The legislature seems likely to pass a bill arming teachers with minimal training. Because irony is still legal in Florida, yesterday a school resource officer accidentally fired his gun while it was still in the holster.

Meanwhile, DeSantis has some ideas about how to significantly ramp up Schools of Hope. Schools of Hope is a cynically designed program for bypassing local elected school districts by using state authority to plunk new charters directly across the street from struggling public schools. Too bad, voters. 

But that doesn't stomp on locally elected school boards hard enough, so there's also a bill to impose term limits on school board members. School boards are a problem because they don't always approve charters. You see the repeating theme-- the Florida legislature just finds the democratic process to be a big problem.

A bill that will make it a felony to provide students with banned books. It also gives any citizen the right to challenge any material, as well as forbidding any pictures of naked folks (good luck in your Florida physiology classes). And the book banners behind this bill already have a list ready to challenge, including Angela's Ashes and The Awakening. Banning the latter is-- well, something. I've taught The Awakening for decades, and it doesn't have anything remotely graphic in it (generally I have to explain to most of my students "Between the end of this chapter and the beginning of the next one, sex probably happens"), but it does have a married woman who has an affair.

And That's On Top Of

The American Federation for Children School Guidebook reminds us that Florida is already awash in school choice. Florida has every flavor of choice we know of-- ESAs, vouchers, tax credit scholarships-- and leads the rest of the country by a wide margin. By AFC's figuring, Florida spent 39% of all the voucher money in the US in 2018-- that's $956 million out of $2.4 billion.

Florida teachers were stripped of job protections (what folks sometimes call tenure) years ago.

Florida has one of those stupid third grade test failure rules-- third graders must pass the Big Standardized Test in reading to be promoted to fourth grade. Never mind that this is a bad rule; they have adhered to this rule with stunning determination, and justified it by arguing in court that teacher-given grades are meaningless.

Florida consistently ranks close to the bottom in spending-per-pupil.

Peak Cynicism

There's so much more, but these lowlights give you the idea. Talk to some charteristas on line and get a feel for just how deeply some of these folks hate teachers and teacher unions and public education. But nothing captures the cynicism driving the privatization of Florida education like the moment DeSantis explained "If the taxpayer is paying for education, it's public education."

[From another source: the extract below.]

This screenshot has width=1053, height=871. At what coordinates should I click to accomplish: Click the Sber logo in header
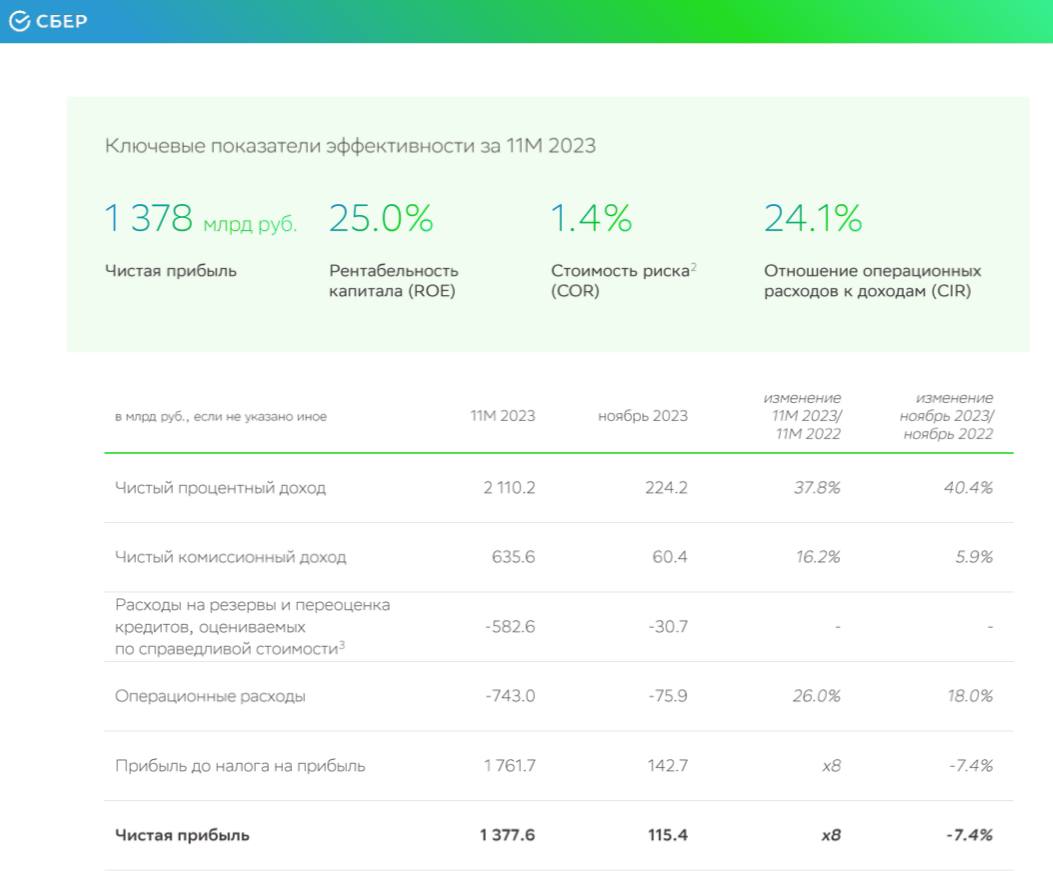[x=47, y=22]
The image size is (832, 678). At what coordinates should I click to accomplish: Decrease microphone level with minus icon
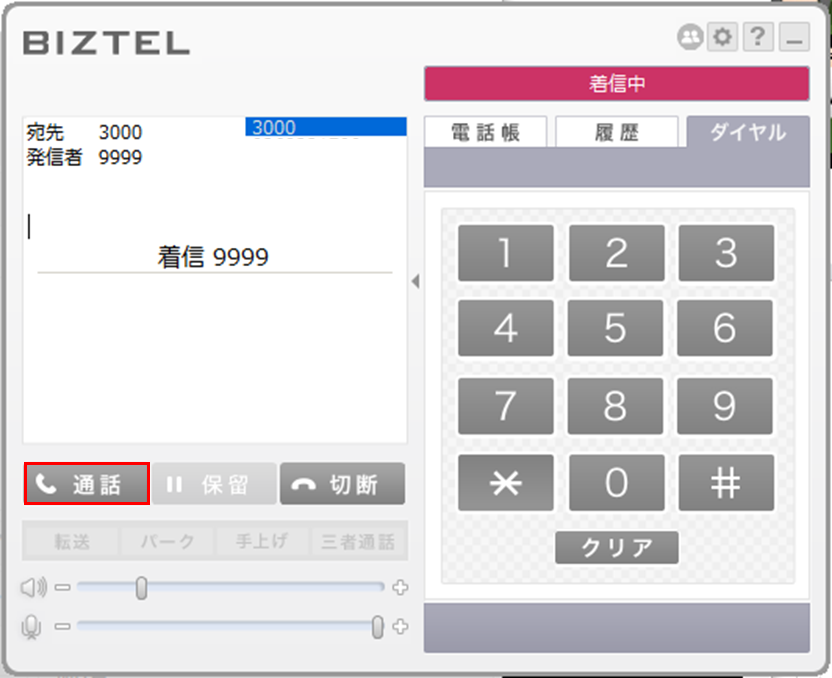63,627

Sure. The best way to steal something is to gaslight your audience and tell them, "What? I didn't steal it. It's still right there." Don't tell the public you're ending public education; just redefine public education as a private business with no meaningful transparency, oversight, or democratic local control, and which the public does not own or operate.

There are lots of places in this country where public education is under assault, hampered by privatizers and profiteers, and in the past, I wouldn't have tried to pick a Worst, but I'm ready now. I have no doubt that there are many good teachers, many good schools still hanging on and doing their best in spite of it all. But I wouldn't send my worst enemy to raise children in Florida, and I wouldn't send my worst enemy to get a teaching job there. Openly hostile to public education and systematically trying to break it down and replace it with privatized businesses while degrading and attacking the people who do the actual work, who actually care about education. Florida really is the worst.


  


3 comments:

  1. Peter,
    Any chance of getting this published as an op ed piece in one of FL leading newspapers? Miami Sun Sentinel or Miami Herald? Or one in Tallahassee?

    ReplyDelete
  2. Same chicken little "we're all going to die!" story for 20 years, ever more detached from reality https://www.redefinedonline.org/2018/12/time-to-cancel-the-apocalypse-talk-for-florida-public-schools/

    ReplyDelete
  3. Florida sucks. Teachers get no respect. Everyone is a pretentious SOB, people are rude as hell, and no one cares. We moved out of here as fast as we could.